Sorry for inconveniency.
Could you fetch common.h from this package?
source.zip (2.8 KB)

Thanks,

Hi,

We double-checked the source and the profiling output shared on Apr 9.
Setting CUDA_DEVICE_MAX_CONNECTIONS does help.

The below experiment is done with the non-MPS sample.
Before increasing the max queue number, we do see the launch latency increase from ~12 µs to 1ms.

This matches the value of the nsys output you shared on Apr 9.
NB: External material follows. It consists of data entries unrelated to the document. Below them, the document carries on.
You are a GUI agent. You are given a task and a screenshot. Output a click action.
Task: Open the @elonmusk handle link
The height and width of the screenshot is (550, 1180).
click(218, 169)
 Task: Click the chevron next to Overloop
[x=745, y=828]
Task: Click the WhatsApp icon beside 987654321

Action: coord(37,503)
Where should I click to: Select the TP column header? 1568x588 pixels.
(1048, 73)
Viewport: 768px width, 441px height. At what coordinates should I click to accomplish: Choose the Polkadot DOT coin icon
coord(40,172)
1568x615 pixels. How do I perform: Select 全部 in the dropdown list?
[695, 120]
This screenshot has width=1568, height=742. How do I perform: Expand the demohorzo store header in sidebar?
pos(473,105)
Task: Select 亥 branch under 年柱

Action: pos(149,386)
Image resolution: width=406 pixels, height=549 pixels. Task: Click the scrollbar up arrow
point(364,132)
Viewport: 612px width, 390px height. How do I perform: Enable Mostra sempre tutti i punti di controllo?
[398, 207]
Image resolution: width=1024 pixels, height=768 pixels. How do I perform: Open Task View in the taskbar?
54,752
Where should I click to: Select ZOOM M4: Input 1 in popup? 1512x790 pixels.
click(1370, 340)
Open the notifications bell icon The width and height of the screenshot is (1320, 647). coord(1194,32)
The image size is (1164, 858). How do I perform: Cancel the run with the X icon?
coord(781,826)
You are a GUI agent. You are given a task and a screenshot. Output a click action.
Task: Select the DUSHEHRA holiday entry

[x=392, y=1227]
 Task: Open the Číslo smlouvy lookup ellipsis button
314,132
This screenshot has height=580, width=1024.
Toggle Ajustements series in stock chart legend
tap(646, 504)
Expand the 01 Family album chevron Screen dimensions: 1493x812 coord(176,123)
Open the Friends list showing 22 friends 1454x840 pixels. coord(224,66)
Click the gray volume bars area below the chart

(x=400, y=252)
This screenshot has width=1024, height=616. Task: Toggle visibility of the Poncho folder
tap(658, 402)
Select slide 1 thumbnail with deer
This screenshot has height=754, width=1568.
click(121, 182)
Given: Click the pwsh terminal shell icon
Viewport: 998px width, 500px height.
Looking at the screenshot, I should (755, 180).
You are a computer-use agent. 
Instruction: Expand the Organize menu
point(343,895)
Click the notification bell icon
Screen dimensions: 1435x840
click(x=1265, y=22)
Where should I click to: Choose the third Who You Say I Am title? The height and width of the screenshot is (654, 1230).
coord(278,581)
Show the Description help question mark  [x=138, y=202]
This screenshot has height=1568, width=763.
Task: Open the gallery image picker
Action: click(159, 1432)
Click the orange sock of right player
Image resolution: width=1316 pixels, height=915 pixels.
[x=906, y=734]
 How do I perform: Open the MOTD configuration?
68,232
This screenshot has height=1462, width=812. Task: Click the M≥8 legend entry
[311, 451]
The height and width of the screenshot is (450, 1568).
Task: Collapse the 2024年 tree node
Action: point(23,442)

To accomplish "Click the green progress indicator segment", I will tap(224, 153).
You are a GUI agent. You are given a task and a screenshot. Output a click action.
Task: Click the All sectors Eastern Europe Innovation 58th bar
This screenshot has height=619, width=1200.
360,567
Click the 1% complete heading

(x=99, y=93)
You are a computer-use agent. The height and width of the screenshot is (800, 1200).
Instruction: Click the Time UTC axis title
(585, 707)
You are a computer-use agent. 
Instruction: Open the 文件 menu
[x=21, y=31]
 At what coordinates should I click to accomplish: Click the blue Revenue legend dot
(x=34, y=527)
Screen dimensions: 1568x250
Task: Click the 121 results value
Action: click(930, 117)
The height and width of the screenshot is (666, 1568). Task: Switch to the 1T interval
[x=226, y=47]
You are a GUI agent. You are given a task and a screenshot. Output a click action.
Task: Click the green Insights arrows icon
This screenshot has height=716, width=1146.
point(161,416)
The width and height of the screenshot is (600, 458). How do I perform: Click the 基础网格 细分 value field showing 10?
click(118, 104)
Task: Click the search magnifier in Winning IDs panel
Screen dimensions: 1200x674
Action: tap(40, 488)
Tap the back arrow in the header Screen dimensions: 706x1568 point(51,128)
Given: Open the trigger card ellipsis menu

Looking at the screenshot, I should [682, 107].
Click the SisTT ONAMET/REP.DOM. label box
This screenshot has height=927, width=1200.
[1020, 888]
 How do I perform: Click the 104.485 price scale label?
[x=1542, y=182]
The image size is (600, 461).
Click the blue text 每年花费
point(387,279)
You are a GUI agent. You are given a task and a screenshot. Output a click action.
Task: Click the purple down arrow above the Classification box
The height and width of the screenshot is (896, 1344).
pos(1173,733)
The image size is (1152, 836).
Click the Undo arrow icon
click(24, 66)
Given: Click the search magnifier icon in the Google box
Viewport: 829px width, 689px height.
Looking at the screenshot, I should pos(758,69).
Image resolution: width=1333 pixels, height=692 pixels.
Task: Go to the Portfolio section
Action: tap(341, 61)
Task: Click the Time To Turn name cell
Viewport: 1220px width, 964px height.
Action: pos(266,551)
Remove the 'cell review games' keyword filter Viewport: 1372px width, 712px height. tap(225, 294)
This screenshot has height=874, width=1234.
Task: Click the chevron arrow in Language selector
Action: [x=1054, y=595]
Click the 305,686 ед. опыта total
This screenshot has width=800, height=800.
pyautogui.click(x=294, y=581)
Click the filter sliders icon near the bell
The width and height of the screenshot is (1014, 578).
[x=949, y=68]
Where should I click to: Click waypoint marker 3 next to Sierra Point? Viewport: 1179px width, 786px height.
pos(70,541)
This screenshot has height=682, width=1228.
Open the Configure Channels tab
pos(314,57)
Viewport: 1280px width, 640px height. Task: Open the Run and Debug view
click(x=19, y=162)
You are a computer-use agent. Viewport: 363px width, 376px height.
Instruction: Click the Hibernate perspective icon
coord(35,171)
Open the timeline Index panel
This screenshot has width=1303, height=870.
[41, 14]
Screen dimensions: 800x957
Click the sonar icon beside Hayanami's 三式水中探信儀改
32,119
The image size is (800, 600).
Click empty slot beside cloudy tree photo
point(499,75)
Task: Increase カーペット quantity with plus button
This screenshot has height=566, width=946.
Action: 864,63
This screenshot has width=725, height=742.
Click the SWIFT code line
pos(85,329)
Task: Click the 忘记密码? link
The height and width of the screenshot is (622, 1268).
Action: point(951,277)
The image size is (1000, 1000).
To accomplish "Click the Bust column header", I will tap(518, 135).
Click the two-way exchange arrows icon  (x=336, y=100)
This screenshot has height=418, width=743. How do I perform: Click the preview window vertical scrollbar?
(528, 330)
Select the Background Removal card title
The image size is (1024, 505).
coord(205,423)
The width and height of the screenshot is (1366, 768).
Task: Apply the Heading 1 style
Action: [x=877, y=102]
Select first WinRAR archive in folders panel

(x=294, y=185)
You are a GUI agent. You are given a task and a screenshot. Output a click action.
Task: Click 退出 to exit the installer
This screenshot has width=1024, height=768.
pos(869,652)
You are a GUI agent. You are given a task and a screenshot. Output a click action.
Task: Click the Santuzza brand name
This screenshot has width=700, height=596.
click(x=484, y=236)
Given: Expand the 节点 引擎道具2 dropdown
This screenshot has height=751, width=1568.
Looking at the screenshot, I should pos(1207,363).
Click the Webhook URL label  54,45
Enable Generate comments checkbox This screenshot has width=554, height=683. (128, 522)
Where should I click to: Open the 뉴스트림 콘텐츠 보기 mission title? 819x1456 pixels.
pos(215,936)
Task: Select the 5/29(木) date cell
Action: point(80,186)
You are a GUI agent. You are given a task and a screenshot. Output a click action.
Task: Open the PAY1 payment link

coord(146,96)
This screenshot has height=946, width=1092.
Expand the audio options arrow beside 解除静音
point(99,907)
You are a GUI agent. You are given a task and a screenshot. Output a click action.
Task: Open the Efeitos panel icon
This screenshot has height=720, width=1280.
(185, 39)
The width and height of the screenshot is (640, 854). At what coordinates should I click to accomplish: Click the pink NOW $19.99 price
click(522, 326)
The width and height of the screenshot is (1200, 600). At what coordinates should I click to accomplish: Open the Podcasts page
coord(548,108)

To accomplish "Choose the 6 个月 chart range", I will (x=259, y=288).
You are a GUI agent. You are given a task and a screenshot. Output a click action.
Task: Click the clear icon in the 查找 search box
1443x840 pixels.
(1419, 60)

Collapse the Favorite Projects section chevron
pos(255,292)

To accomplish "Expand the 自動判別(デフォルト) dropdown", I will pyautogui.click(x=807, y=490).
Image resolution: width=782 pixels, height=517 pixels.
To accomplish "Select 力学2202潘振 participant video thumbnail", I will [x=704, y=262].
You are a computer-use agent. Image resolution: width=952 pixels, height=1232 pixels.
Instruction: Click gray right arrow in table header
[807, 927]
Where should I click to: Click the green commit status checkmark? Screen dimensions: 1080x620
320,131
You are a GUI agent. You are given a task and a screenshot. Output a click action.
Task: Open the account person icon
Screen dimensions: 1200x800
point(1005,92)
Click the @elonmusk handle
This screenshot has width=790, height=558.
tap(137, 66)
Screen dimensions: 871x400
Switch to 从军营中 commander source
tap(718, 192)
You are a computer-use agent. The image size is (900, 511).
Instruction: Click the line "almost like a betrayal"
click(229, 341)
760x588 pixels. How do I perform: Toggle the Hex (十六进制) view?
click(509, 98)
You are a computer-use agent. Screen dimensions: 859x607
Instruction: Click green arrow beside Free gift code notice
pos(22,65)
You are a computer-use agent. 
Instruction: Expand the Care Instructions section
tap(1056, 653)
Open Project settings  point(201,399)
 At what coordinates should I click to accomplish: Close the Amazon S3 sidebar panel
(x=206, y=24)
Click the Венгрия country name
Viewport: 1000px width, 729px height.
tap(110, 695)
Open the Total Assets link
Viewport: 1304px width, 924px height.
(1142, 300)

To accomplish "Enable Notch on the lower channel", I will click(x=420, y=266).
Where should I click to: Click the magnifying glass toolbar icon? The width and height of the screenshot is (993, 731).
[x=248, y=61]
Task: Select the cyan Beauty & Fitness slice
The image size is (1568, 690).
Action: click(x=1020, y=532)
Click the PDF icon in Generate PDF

Once we set CUDA_DEVICE_MAX_CONNECTIONS to 32 (the maximum number).
The periodically long latency disappears which is always around 11µs-13µs.

We also validate the same with the MPS sample and the launch latency is around 13x µs.

Attaching nsys output with default and 32 max queue numbers for your reference.
process_wo_mps_default.nsys-rep (1.3 MB)
process_wo_mps_queue32.nsys-rep (1.3 MB)

Thanks.

Hello @AastaLLL ,

Thank you very much for the result.

Just to be sure, commands were executed as follows on your environemnt?

Without MPS:

export CUDA_DEVICE_MAX_CONNECTIONS=32
nvcc process_wo_mps.c -o process_wo_mps -lcublas
nsys profile -o ./process_wo_mps ./process_wo_mps 10000

WIth MPS:

export CUDA_DEVICE_MAX_CONNECTIONS=32
nvcc process1.c -o process1 -lcublas
nvcc process2.c -o process2 -lcublas
CUDA_MPS_PIPE_DIRECTORY=/tmp/nvidia-mps CUDA_MPS_LOG_DIRECTORY=/tmp/nvidia-log nsys profile -o ./nsys/process1 ./process1 10000
CUDA_MPS_PIPE_DIRECTORY=/tmp/nvidia-mps CUDA_MPS_LOG_DIRECTORY=/tmp/nvidia-log nsys profile -o ./nsys/process2 ./process2 10000

Is there any way to check the number of total quenes submitted to GPU?
It may be that other applications on my environment are submitting more quene than your environemnt, which lead to ioctl’s blocking although increasing limit with CUDA_DEVICE_MAX_CONNECTIONS=32.

Hi,

1.
Yes, but we ran the profiler with root authority.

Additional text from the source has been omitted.